Problem requirements. Can you return the records below exactly as they stand, but only from the first line through the one with "Task: Click the Register"?
=== Information shown ===
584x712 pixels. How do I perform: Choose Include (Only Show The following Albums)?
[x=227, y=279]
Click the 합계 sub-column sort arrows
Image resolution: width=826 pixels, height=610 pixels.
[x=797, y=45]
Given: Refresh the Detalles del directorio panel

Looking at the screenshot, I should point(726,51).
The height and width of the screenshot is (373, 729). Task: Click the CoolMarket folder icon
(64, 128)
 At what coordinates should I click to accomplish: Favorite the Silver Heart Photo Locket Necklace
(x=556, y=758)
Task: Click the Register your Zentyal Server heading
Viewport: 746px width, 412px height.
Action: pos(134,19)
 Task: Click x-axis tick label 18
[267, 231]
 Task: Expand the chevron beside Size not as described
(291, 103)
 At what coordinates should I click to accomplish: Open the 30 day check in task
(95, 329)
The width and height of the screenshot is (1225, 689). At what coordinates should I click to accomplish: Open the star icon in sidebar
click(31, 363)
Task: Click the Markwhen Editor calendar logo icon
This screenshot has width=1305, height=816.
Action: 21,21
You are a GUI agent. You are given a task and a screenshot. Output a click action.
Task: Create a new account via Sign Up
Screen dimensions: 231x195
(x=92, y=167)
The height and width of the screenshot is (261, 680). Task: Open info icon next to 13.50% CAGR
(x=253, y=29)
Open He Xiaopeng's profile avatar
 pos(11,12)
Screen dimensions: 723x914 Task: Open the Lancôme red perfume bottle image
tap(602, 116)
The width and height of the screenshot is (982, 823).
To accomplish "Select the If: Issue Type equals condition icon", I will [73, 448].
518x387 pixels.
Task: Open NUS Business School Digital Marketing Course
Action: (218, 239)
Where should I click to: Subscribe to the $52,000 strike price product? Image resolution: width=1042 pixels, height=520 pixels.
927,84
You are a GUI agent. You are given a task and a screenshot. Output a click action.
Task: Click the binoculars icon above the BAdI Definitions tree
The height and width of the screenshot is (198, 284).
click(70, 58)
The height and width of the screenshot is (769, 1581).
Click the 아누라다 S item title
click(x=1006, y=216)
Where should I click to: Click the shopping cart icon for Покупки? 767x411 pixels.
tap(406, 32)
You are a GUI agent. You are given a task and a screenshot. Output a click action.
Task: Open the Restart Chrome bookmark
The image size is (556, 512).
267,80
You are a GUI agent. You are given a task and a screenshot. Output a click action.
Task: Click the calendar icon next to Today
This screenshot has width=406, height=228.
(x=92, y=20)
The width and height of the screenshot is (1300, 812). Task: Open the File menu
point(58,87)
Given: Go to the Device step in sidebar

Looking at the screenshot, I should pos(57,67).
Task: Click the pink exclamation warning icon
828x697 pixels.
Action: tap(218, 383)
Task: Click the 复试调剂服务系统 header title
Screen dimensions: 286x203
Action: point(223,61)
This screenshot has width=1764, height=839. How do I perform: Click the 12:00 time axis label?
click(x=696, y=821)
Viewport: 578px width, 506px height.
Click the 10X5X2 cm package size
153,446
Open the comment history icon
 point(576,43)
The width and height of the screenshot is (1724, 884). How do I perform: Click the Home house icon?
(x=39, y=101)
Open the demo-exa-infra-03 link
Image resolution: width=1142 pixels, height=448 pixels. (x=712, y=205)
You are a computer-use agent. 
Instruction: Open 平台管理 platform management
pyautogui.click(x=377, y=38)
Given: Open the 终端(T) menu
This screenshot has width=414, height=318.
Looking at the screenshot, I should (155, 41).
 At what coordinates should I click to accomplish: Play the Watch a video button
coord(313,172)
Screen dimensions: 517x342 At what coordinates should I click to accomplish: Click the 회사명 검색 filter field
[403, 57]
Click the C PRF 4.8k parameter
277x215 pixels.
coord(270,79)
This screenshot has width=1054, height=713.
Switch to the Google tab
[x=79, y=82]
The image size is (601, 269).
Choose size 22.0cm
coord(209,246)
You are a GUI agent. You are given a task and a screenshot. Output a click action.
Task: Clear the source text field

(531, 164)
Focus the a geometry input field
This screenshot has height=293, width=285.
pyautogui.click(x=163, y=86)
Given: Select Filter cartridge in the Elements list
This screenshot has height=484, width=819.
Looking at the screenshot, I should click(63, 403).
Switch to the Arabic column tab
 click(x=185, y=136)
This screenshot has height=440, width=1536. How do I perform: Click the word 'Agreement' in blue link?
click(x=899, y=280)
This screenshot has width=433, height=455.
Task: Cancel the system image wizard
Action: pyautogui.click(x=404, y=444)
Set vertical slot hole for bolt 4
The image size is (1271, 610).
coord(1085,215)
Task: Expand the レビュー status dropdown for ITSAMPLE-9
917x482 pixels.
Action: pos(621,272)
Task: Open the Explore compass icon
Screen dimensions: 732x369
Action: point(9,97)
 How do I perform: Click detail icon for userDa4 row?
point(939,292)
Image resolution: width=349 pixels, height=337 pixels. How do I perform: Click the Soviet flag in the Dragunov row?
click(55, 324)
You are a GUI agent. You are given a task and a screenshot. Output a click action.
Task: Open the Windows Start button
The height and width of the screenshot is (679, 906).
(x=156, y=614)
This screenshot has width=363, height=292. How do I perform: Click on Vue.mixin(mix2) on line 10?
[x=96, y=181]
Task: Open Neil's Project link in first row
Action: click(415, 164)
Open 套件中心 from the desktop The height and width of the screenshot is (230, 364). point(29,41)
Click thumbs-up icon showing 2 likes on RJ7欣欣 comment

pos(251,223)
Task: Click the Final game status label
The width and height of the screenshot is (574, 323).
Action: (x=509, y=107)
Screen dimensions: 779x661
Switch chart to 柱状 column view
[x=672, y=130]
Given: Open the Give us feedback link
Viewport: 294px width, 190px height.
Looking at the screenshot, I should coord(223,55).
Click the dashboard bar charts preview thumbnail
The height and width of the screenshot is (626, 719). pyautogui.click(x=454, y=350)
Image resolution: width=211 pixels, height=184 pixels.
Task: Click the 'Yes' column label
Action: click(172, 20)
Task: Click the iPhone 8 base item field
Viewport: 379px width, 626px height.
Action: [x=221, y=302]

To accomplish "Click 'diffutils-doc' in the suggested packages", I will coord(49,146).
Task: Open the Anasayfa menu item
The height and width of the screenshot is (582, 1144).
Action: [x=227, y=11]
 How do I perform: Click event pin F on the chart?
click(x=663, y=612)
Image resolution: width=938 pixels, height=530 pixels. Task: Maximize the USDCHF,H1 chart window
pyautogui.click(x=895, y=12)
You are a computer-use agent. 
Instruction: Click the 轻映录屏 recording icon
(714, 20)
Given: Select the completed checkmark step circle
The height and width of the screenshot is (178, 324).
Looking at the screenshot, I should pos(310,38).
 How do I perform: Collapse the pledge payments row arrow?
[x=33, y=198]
===
Response to this task.
584x712 pixels. How do I perform: Choose Include (Only Show The following Albums)?
[x=227, y=279]
Click the 합계 sub-column sort arrows
Image resolution: width=826 pixels, height=610 pixels.
[x=797, y=45]
Given: Refresh the Detalles del directorio panel

Looking at the screenshot, I should point(726,51).
The height and width of the screenshot is (373, 729). Task: Click the CoolMarket folder icon
(64, 128)
 At what coordinates should I click to accomplish: Favorite the Silver Heart Photo Locket Necklace
(x=556, y=758)
Task: Click the Register your Zentyal Server heading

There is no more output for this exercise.